Cependant, les petits fournisseurs d’indices affirment pouvoir offrir la même chose. Chez les trois grands, le client paie aussi en partie pour la marque et le marketing, objectent-ils. Ce que reconnaît Rozemuller, qui considère que la méthodologie sous-jacente d’un indice est plus importante que la marque et le marketing. Il est frappé par le fait que dans l’industrie des ETF, l’attention se concentre de plus en plus sur le fonctionnement de l’indice et les coûts de licence. « Pour certains indices, il est difficile d’échapper aux noms connus, comme dans le cas de l’indice AEX. Pour d’autres ETF, nous avons délibérément opté pour des fournisseurs moins connus. »
Smart beta
Avec l’avènement du smart beta, les fournisseurs d’indices semblent s’éloigner de leur cœur de métier. En raison de la relation étroite entre le fournisseur du produit et le fournisseur d’indices, un parfum de conflit d’intérêts plane sur certains ETF smart beta. « Si vous voulez être crédible en tant que fournisseur d’ETF, vous devez faire développer, calculer et publier l’indice par un tiers indépendant », explique Rozemuller. « Il faut éviter une situation dans laquelle le client paie sur la base du statut de l’indice, ce qui peut influencer le fournisseur d’ETF. Think ETF’s n’a pas d’influence sur la position de clôture de l’AEX ou d’un autre indice, qui est basée sur les cours de clôture de titres librement négociables et donc, totalement transparents. »

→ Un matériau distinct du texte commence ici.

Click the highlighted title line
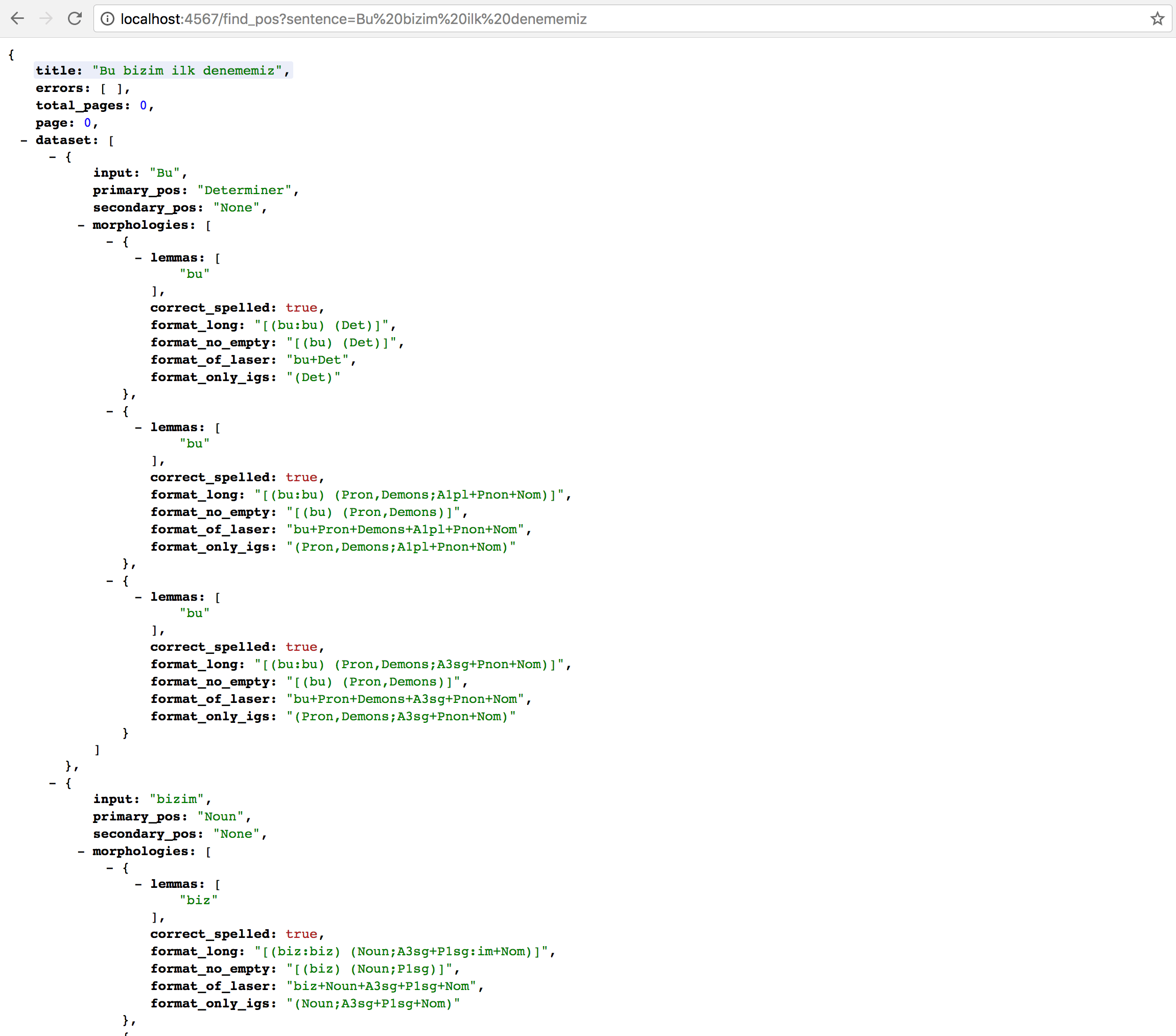 point(163,70)
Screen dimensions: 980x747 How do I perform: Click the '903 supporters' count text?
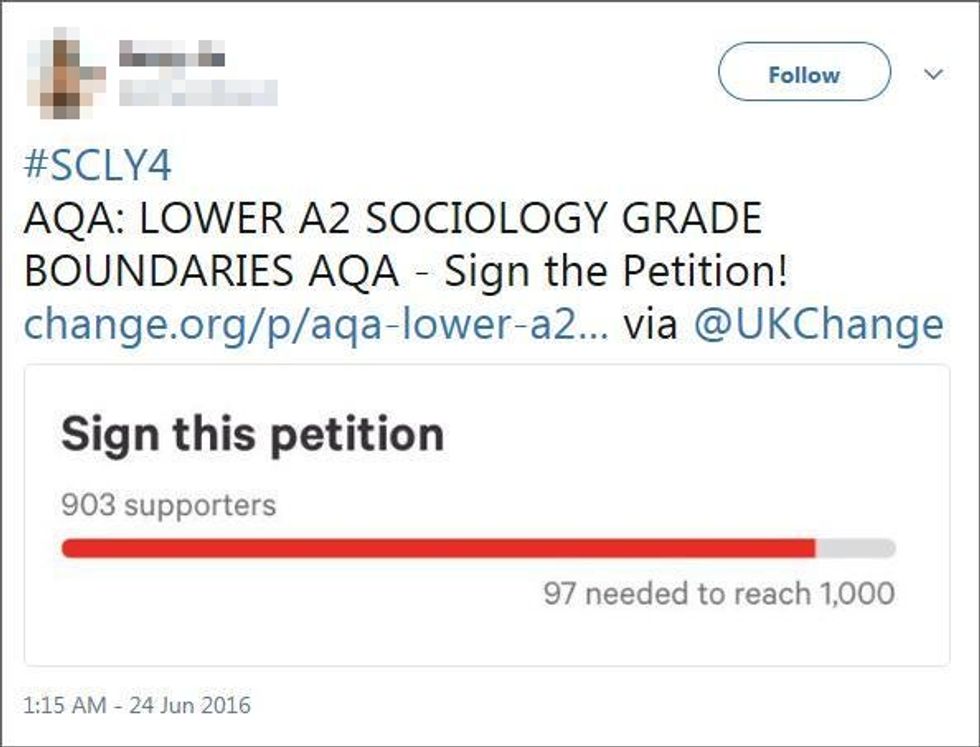click(169, 504)
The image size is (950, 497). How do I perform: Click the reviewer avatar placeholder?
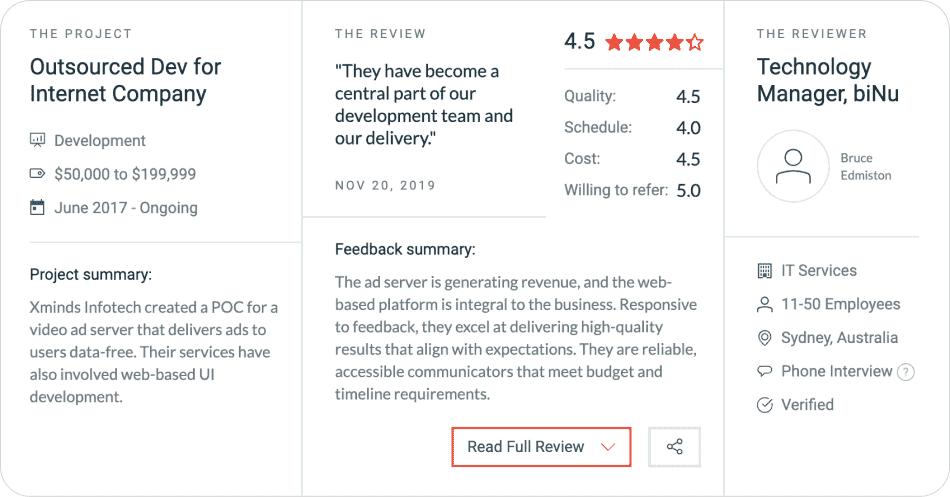click(793, 167)
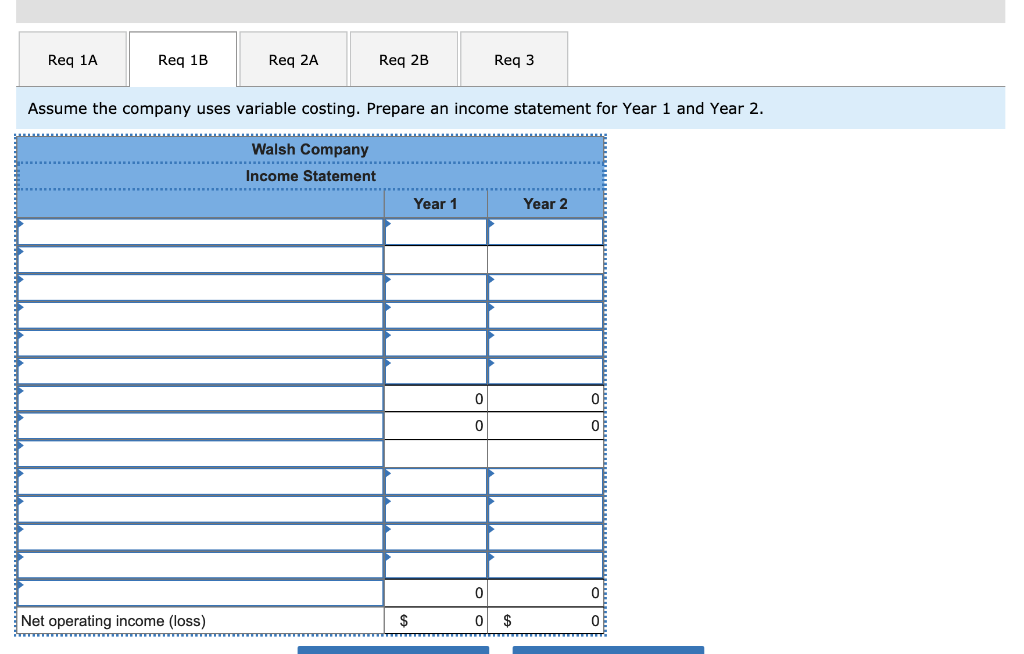This screenshot has width=1024, height=654.
Task: Select the Req 2B tab
Action: 403,60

Si un fournisseur d’ETF demande un certain thème, il est logique que le fournisseur d’indices l’écoute, déclarent Kettner et Lazzarotto, qui ne voient que peu d’objections à l’incorporation de stratégies d’investissement complètes dans les indices, tant que l’acheteur n’a aucune influence sur leur composition et leur calcul. « Ils doivent tous les deux être indépendants. Il y a une véritable Muraille de Chine entre nos clients et nous et, afin de garantir l’indépendance d’un indice par rapport au fonds, le calcul de l’indice a été confié à une partie indépendante par ordre du régulateur américain », explique M. Kettner.